Over in Italy, we have something of a rarity – something that hasn’t been seen there for an age. Something as rare as a misplaced mushroom in a carbonara. The fact that we have a title race is exciting enough, but one without Juventus? Preposterous! Well wake up and smell the Milanese coffee because it’s happening and it’s taking place in Italy’s second city.
The most recent Milan derby gained an importance the football world hasn’t seen in a long time.
Despite the preceding decade of success, perhaps it isn’t altogether surprising that Juve are struggling to match their extremely high expectations this year. Relying on an ageing Ronaldo for match-winning goals and points, a manager with precisely zero experience and, of course, this unpredictable and rigorous fixture list are all taking a toll on Juventus. Inter, on the other hand, are pretty far from that. They’re in great form, playing superb football, with an experienced and determined manager. Yes, they have ageing players too (the likes of Young, Eriksen, Kolarov, Perišić, etc) but this has worked for them, especially mixed with the young talents of Martínez, Hakimi and Barella. Last season was good too, beaten to the title by one point and a European final – but this time around, they look destined for glory.

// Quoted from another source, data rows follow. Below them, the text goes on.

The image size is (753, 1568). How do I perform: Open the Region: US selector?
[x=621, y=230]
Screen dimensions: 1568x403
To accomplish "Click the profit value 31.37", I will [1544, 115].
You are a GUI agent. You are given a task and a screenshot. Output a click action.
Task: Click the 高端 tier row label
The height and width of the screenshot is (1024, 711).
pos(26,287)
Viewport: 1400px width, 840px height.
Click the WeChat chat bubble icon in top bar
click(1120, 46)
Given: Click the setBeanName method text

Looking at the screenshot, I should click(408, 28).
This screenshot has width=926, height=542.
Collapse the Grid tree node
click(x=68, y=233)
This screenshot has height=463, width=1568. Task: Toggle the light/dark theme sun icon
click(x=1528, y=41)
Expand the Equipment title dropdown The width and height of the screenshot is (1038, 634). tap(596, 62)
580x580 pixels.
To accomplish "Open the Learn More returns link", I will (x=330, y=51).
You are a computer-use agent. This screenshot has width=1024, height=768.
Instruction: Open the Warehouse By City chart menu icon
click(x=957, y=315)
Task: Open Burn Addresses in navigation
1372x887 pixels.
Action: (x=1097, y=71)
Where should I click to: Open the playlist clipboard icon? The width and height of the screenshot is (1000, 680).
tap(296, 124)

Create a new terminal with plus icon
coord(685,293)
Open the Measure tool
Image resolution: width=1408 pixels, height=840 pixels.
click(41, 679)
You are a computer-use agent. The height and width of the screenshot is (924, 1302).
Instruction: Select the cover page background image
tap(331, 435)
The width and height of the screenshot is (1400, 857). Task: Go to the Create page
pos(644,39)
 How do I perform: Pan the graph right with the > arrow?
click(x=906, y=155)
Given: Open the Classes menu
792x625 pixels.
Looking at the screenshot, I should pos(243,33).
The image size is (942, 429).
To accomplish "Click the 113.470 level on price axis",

It has cost them to get where they are: looking at the finances, this pretty much seems shit or bust. Their opportunity may not come again any time soon. Luckily, many other of Europe’s super clubs’ finances are shot to shit too. With Barcelona near bankruptcy and PSG suffering from last season’s early league termination, maybe they will be able to keep the super clubs’ grubby hands away from their assets.
And so, the most recent Milan derby gained an importance the football world hasn’t seen in a long time. Two points between them, this battle of the San Siro did not disappoint. Inter’s ravenous start to the game set the pace and tone for the match. They were quick, clever and precise, with intricate moves and patterns appearing all game. It didn’t take long before they found themselves ahead – unselfish play and a perfect cross from Lukaku made it hard for Martinez to miss; a strike partnership that is surely one of the best in the world at present. There were shaky moments defensively, and an early second half resurgence from Milan that was single-handedly crushed by Handonović with a string of three magnificent saves in less than a minute.
But the real star of the show here was the same man who has been the best player in Italy this season. I doubt he’ll thank me for saying so, and yes, he may have whispered it quietly, but at one point he even had the commentator mentioning the Ballon d’Or. Romelu Lukaku was imperious. Quick, clever, lethal. I know it is not fashionable to refer to black players as strong in the current climate of football, but I mean it as the highest compliment. He literally bullies defenders, pins them before spinning them and, on his day, is absolutely unplayable. We have seen this before. During his career in England – at West Brom, Chelsea, Everton, and even Manchester United too – there were times when Lukaku wowed us all. I remember a specific game at Goodison where he absolutely destroyed an (in their defence, terrible) Arsenal back-line. His goalscoring record is outrageous and age is on his side – he could, and probably should, finish up as a record-breaking goal-scorer. He was almost cheered out of Old Trafford but what he has done in Italy is something to be respected, admired even.
A word here for Milan. They have had their own resurgence this season and although they were outplayed on the day, their young side (despite the appearances of the ageing duo of Ibra and Mandžukić) is one to watch out for in years to come. Things could still change. The next day, Juve found themselves a 3-0 win and could rally to push Inter. But, with things being the way they are, the world the way it is, let’s hope for plenty more challenges to the status quo of Europe’s top leagues.
P.S. – watch out for Nicolò Barella. Kid’s a baller.